In der BASF beschlossen die Arbeitnehmervertretung (Betriebsrat), der Arbeitgeber (Personalwesen), der Werksärzt¬lichen Dienst und die Sozialberatung 2004 mit der Neuauflage der Betriebsvereinbarung Nr. 85 gemeinsam Drogenscreenings bei der Einstellung von Auszubildenden, sowie bei der Übernahme beziehungsweise Einstellung von Ausgebildeten in das Unternehmen. Einhellig bestand jedoch die Überzeugung, dass Drogenscreenings alleine keine geeignete Maßnahme darstellen, die Auszubildenden der BASF vor Suchtmittelproblemen »zu schützen«. Somit wurde die Sozialberatung beauftragt ein Suchtpräventionsmodell für die Ausbildung der BASF zu entwickeln.
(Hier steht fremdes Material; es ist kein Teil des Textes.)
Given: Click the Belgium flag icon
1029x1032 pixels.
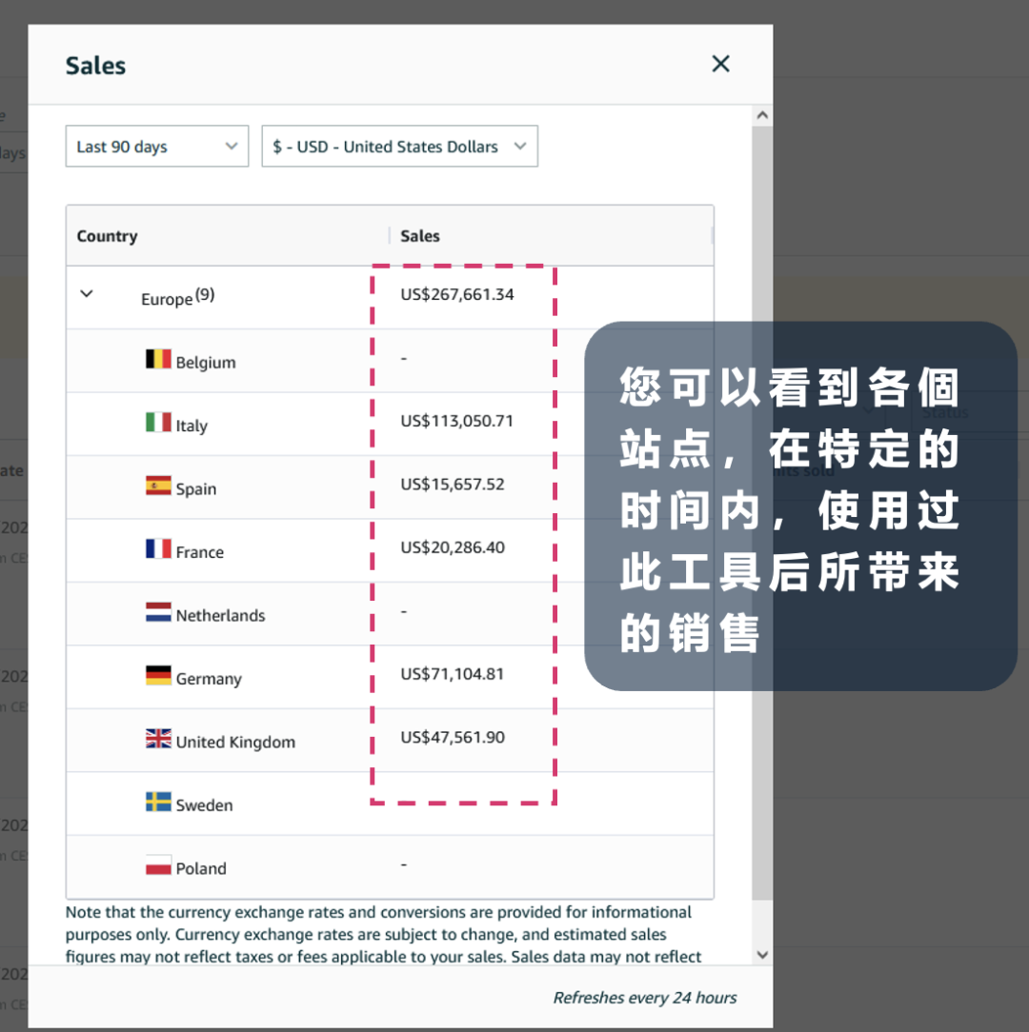Looking at the screenshot, I should pyautogui.click(x=157, y=361).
Mit der Sozialstiftung der BASF entwickelten wir ein Tutorensystem für Auszubildende. Bestandteile dieses Projektes war ein Curriculum für die Ausbildung der Tutoren, ein Workshop »Grundwissen Drogen« mit Ablaufplan und Arbeitsmaterialien sowie ein Tutorenmanual zur Unterstützung der Tutoren. Die Fachkräfte der BASF wurden beraten und die Manuale als druckfertige Vorlagen zur Verfügung gestellt. Mittlerweile sind über 100 Tutoren ausgebildet worden. Jeder Auszubildende der BASF eines Ausbildungsjahrgangs kommt mit dem Thema Suchtmittelprävention in Berührung, sei es durch die Wahlen zum Tutor, die Workshops der Tutoren oder die Präsenz der Tutoren im Ausbildungsalltag. In einem nächsten Schritt wird von der GK Quest Akademie ein zweiter Workshop zum Thema »Exzessiver Medienkonsum« entworfen.

Gemeinsam mit der BASF Sozialstiftung haben wir ein Seminar für mittlere und große Unternehmen zur Übernahme dieses Konzeptes entwickelt.